== Work to complete ==
Give back the entire listing below, unaltered.
──────────────────────────────
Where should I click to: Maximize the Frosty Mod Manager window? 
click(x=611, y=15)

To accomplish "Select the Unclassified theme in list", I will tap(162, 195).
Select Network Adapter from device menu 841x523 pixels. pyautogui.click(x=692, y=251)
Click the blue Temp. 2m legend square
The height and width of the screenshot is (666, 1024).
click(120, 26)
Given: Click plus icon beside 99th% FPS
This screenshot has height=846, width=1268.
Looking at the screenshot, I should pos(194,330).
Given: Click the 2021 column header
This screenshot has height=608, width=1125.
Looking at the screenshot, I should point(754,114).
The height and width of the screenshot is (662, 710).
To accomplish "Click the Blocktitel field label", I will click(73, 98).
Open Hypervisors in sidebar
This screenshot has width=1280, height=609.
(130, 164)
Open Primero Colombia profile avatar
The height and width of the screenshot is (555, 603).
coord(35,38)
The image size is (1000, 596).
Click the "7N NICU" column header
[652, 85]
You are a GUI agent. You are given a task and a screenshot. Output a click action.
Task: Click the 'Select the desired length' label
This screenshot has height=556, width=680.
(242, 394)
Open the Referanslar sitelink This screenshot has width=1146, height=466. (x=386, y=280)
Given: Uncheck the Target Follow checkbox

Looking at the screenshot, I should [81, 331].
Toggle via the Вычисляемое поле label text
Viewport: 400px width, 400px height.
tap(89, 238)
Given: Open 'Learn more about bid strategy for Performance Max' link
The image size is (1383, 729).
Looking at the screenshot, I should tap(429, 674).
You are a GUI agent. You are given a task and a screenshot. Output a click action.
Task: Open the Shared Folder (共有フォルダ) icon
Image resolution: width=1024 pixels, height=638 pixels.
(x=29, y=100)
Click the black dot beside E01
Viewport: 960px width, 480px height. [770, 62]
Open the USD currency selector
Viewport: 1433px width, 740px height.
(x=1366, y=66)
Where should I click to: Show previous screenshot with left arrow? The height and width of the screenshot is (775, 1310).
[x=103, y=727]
──────────────────────────────
== The answer ==
Where should I click to: Maximize the Frosty Mod Manager window? 
click(x=611, y=15)

To accomplish "Select the Unclassified theme in list", I will tap(162, 195).
Select Network Adapter from device menu 841x523 pixels. pyautogui.click(x=692, y=251)
Click the blue Temp. 2m legend square
The height and width of the screenshot is (666, 1024).
click(120, 26)
Given: Click plus icon beside 99th% FPS
This screenshot has height=846, width=1268.
Looking at the screenshot, I should pos(194,330).
Given: Click the 2021 column header
This screenshot has height=608, width=1125.
Looking at the screenshot, I should point(754,114).
The height and width of the screenshot is (662, 710).
To accomplish "Click the Blocktitel field label", I will click(73, 98).
Open Hypervisors in sidebar
This screenshot has width=1280, height=609.
(130, 164)
Open Primero Colombia profile avatar
The height and width of the screenshot is (555, 603).
coord(35,38)
The image size is (1000, 596).
Click the "7N NICU" column header
[652, 85]
You are a GUI agent. You are given a task and a screenshot. Output a click action.
Task: Click the 'Select the desired length' label
This screenshot has height=556, width=680.
(242, 394)
Open the Referanslar sitelink This screenshot has width=1146, height=466. (x=386, y=280)
Given: Uncheck the Target Follow checkbox

Looking at the screenshot, I should [81, 331].
Toggle via the Вычисляемое поле label text
Viewport: 400px width, 400px height.
tap(89, 238)
Given: Open 'Learn more about bid strategy for Performance Max' link
The image size is (1383, 729).
Looking at the screenshot, I should tap(429, 674).
You are a GUI agent. You are given a task and a screenshot. Output a click action.
Task: Open the Shared Folder (共有フォルダ) icon
Image resolution: width=1024 pixels, height=638 pixels.
(x=29, y=100)
Click the black dot beside E01
Viewport: 960px width, 480px height. [770, 62]
Open the USD currency selector
Viewport: 1433px width, 740px height.
(x=1366, y=66)
Where should I click to: Show previous screenshot with left arrow? The height and width of the screenshot is (775, 1310).
[x=103, y=727]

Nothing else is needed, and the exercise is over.